20 years ago, during the first taping of Jimmy Kimmel Live, the host welcomed Coldplay as the show’s first-ever musical guest. “Do you remember what I actually said that night?” Kimmel asked frontman Chris Martin on Thursday’s anniversary-celebrating episode. “I said we wanted to have a band on the show that we’d be proud we had on the show in 20 years. It was the one thing that we got right.”
At the time, in 2003, Coldplay performed the A Rush of Blood to the Head single “Clocks” from outside of the Kodak Theatre (now the Dolby Theatre), across street from where Jimmy Kimmel Live films at El Capitan Entertainment Centre. Jumping ahead two decades, Martin returned to the show, this time pretending to be unprepared to properly celebrate the anniversary.
“You called kind of last minute, we couldn’t really get anything together,” he explained. “I’m so sorry. I did bring you a gift just to say I’m sorry we couldn’t do anything special for you – sorry we couldn’t play. But we’re friends and I hoped you’d understand.” The gift, as it turned out, was a music box that played “Clocks.”

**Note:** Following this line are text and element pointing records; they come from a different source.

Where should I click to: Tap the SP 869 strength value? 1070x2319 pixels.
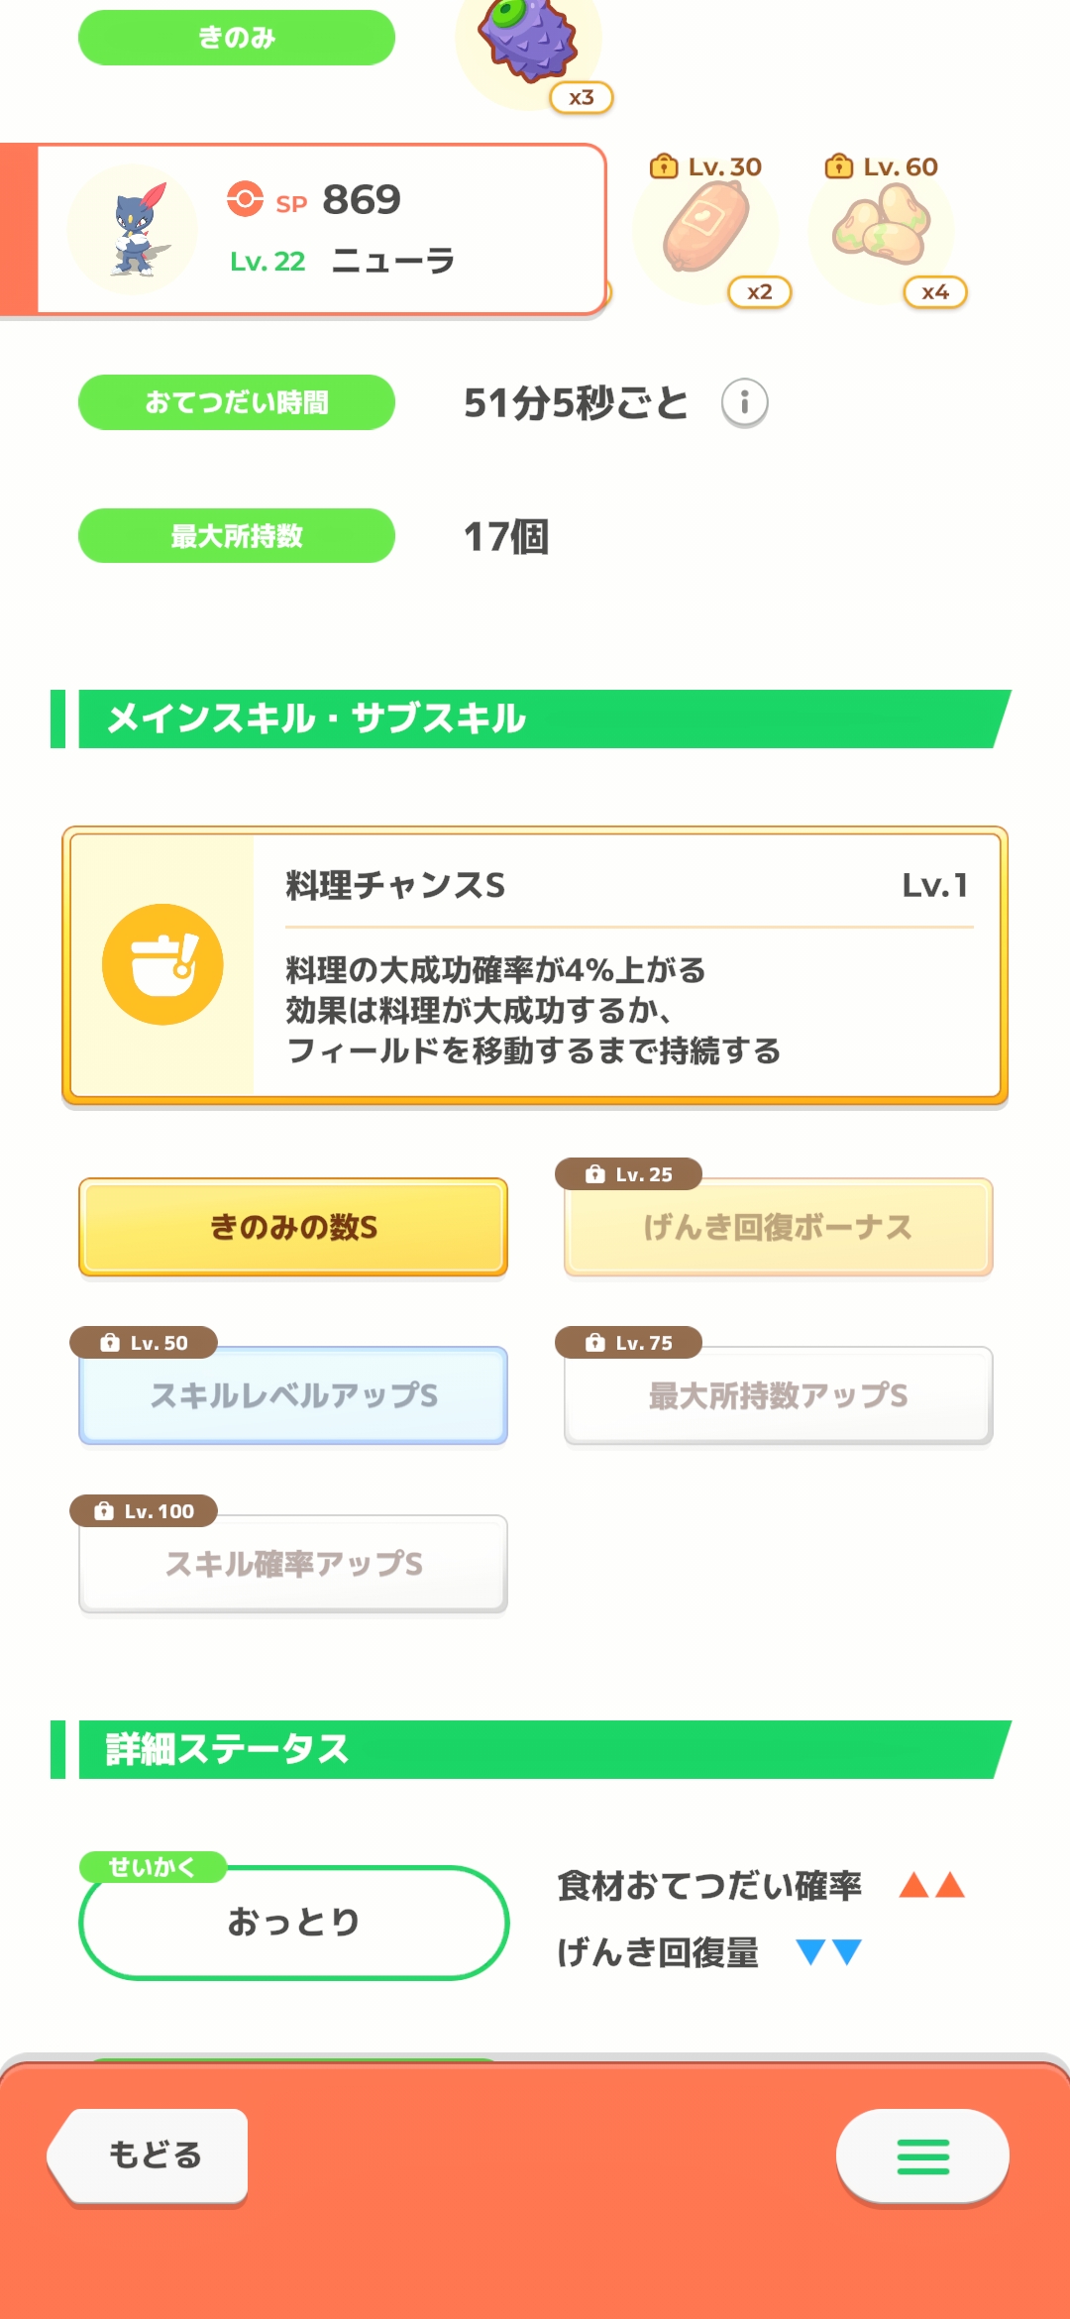(361, 200)
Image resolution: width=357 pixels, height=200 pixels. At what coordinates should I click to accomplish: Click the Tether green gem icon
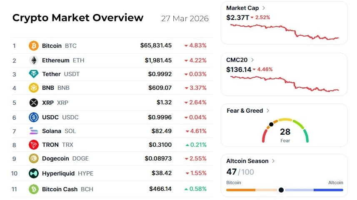(x=33, y=74)

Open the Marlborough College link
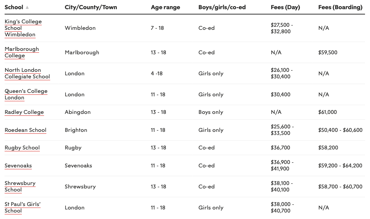(22, 52)
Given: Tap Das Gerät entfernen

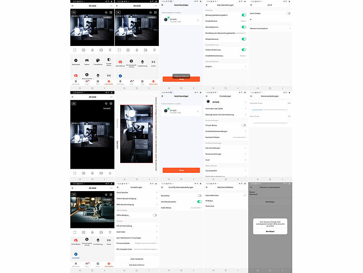Looking at the screenshot, I should (x=137, y=265).
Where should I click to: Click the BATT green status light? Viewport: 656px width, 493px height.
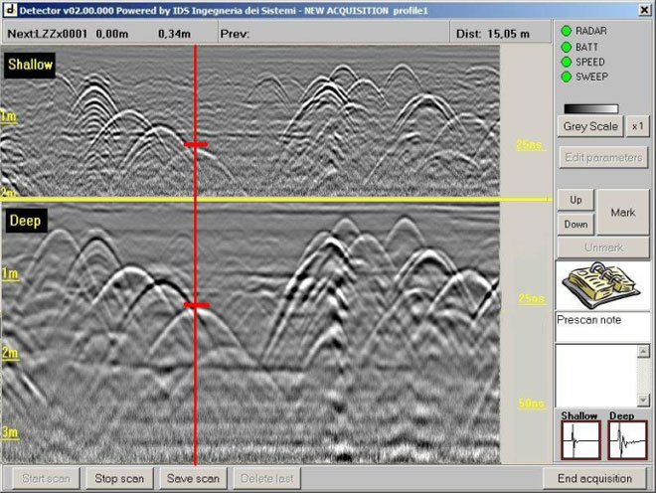point(567,46)
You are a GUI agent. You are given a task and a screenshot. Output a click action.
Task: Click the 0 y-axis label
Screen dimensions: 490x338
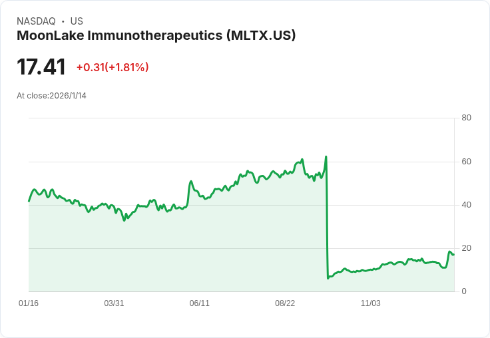pos(464,291)
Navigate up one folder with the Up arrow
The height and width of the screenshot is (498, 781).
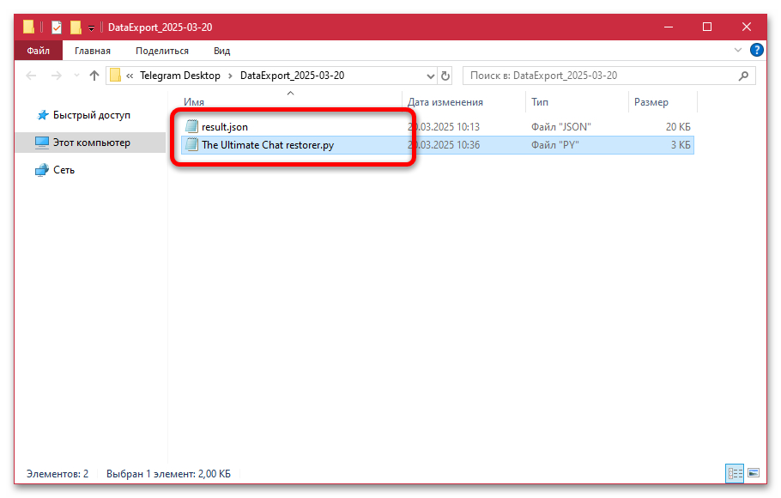coord(94,76)
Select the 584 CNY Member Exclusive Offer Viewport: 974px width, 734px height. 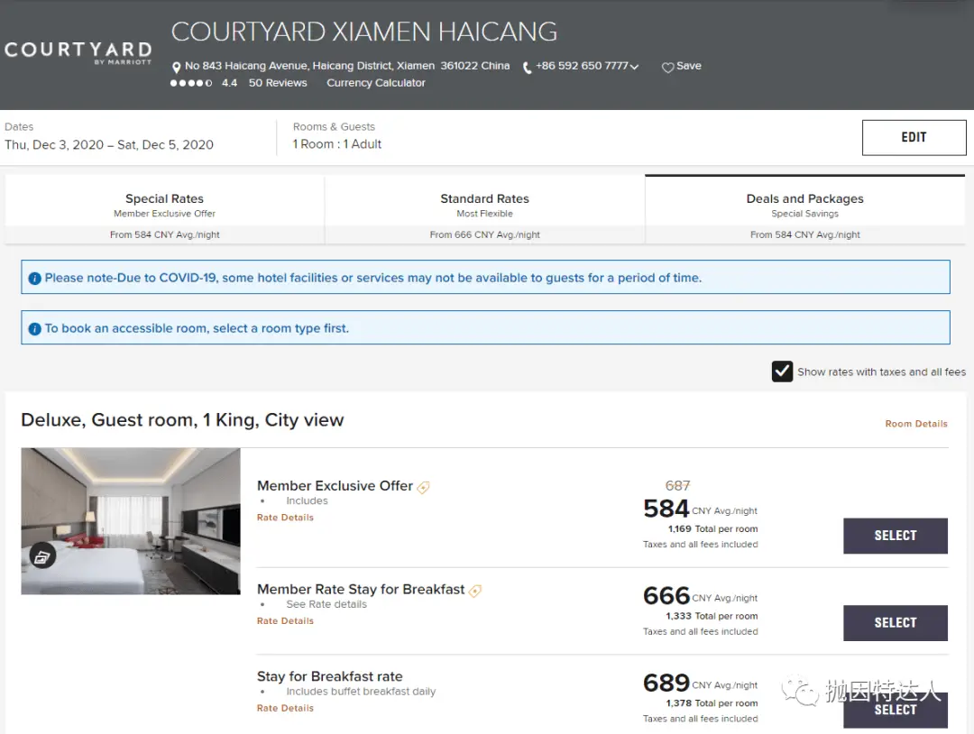point(895,536)
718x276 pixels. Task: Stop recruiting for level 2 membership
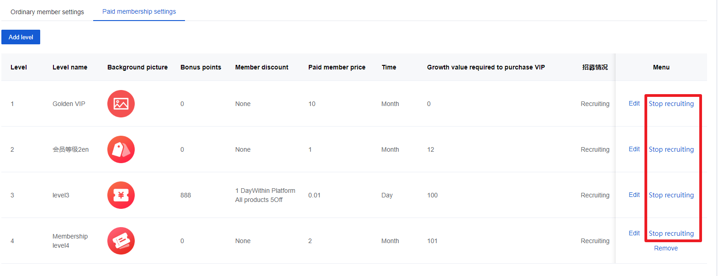point(671,149)
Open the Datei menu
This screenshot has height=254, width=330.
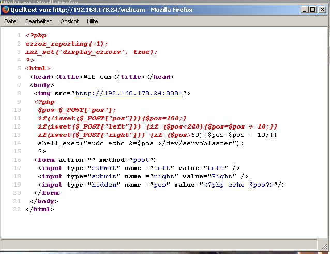pyautogui.click(x=11, y=21)
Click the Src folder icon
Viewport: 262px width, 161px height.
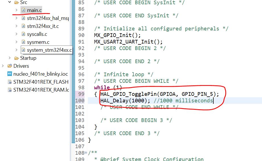pos(16,2)
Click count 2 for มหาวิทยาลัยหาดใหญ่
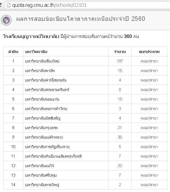This screenshot has width=170, height=192. pyautogui.click(x=120, y=185)
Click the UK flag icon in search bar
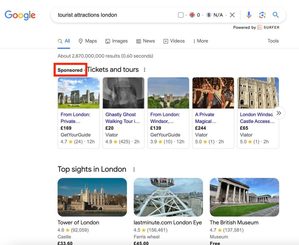 (192, 15)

But he better gift came after, when the sound of the music box blended together first with Martin’s vocals, then with a full orchestra and choir launching into a surprise performance of the record. Moving throughout the studio set, Martin leads the performance up to a television screen playing their original 2003 performance.
When it cuts back to 2023, Martin is joined by the rest of Coldplay, back outside on the Dolby Theatre rooftop. For a moment, the show’s resident security guard/comedian Guillermo Rodriguez took over on piano while the frontman prepared to close out the performance. As fireworks set off just behind the building, Kimmel finished off “Clocks” with a brief saxophone solo.
Jimmy Kimmel Live‘s anniversary show featured a nearly 12-minute long monologue and also saw the return of the show’s first co-host (Snoop Dogg) and first guest (George Clooney). During another segment, Kimmel had a conversation with his past self using some trippy AI technology.
A congratulatory roundup featured contributions from Michelle Obama, Hugh Jackman, Tracy Morgan, Emily Blunt, John Krasinski, Bryan Cranston, Shaq, Huey Lewis, Margot Robbie, Carol Burnett, Oprah, Tom Hanks, Kerry Washington, Michael Keaton, Sean Penn, Jennifer Aniston, Julia Louis-Dreyfus, Ben Affleck, and more.